21 Şubat 2016, Pazar
saat: 04:17


öldüğün gün çekmecende bi şırınga buldum.paketini sakince açıp iğneyi ucuna taktım ve yavaş yavaş ruhuma batırdım.elim hafifmiş hiç acımadı.sonra biraz ruhumdan çektim içine.itiraf ediyorum bu olup olmadığı konusundaki şüphelerimi gidermek içindi.bi kaç damla geldi ama fazla değil.sonra ruhumla resim yaptım.
o gün koktuğun sabundan aldım kendime.ellerimi her yıkayışımda seni çok istiyordum.her nefes alışımda seni istediğim yetmezmiş gibi.
avuçlarımı açıp seninle konuşuyordum.sonra da yüzüme sürüyordum kokunu duymak için.ölmeden önceki gibi elini yüzümde gezdirirmişsin gibi oluyo.
ağlayamıyorum,hayır.

ağlasam senden çekinmezdim hem, gözyaşlarımı ellerinle sildiğin günleri unuttum mu sanıyosun.sırf sen masaj yapar gibi başımı iki elinin ortasına alıp baş parmaklarınla sefkatlice yanagımdan süzülen damlaları silerdin.
İlk ağladığımız geceyi hatırlıyormusun. Babam ve oğlum izliyoduk sen beni izliyordun.Bir adamı bu kadar güzel ağlarken görmemiştim diyorsun.
Film bitiyor, elinde bi şişe şarapla içeri geliyosun, zaman ilkbahardan ılık bir akşam,kocaman evinin daracık balkonundayız. Elinde üvercinka kitabı, bir elinde kadehin. Kemik gözlüklerini takmışsın ve okumaya başlıyosun, şu anı o kadar net hatırlıyorum ki.

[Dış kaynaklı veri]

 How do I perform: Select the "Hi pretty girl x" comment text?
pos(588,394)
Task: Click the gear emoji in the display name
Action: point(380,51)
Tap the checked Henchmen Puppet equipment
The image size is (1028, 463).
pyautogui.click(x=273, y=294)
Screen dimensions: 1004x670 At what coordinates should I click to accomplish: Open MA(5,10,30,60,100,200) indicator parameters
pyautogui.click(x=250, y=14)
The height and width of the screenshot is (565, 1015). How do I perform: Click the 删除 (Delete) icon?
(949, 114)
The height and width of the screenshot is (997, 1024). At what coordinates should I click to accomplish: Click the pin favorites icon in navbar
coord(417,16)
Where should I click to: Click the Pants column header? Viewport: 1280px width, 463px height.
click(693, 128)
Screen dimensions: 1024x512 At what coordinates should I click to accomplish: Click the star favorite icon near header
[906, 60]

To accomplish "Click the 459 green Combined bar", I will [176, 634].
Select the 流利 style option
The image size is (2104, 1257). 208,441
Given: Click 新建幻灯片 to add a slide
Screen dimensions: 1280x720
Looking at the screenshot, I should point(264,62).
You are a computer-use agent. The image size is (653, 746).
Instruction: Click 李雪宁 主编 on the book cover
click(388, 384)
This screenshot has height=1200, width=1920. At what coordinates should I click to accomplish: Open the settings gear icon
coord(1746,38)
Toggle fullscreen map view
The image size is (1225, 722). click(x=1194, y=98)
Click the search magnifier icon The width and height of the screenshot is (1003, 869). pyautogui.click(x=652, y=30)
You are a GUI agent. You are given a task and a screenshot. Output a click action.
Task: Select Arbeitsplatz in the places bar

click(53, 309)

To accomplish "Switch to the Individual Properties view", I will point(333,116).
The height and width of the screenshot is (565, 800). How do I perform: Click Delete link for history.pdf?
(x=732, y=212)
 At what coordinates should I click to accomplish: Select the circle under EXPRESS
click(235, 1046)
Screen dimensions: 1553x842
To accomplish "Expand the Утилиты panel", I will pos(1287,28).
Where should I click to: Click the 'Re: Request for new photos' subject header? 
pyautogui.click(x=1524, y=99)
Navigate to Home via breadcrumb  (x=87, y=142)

Senin bir havan var beni asıl saran o
Onunla daha bir değere biniyor soluk almak
Sabahları acıktığı için haklı
Gününü kazanıp kurtardı diye güzel
Birçok çiçek adları gibi güzel
En tanınmış kırmızılarla açan
Bütün kara parçalarında
Afrika dahil


üvercinkayı ne zaman okusam özellikle şu bölümde, o balkonda elimde kadehim bacaklarımı aşagı sarkıtmış gözlerimi kapatmış kendimi sana bırakmışım gibi hissetmekten alamıyorum kendimi.

en çokta böyle gecelerde özlüyorum seni.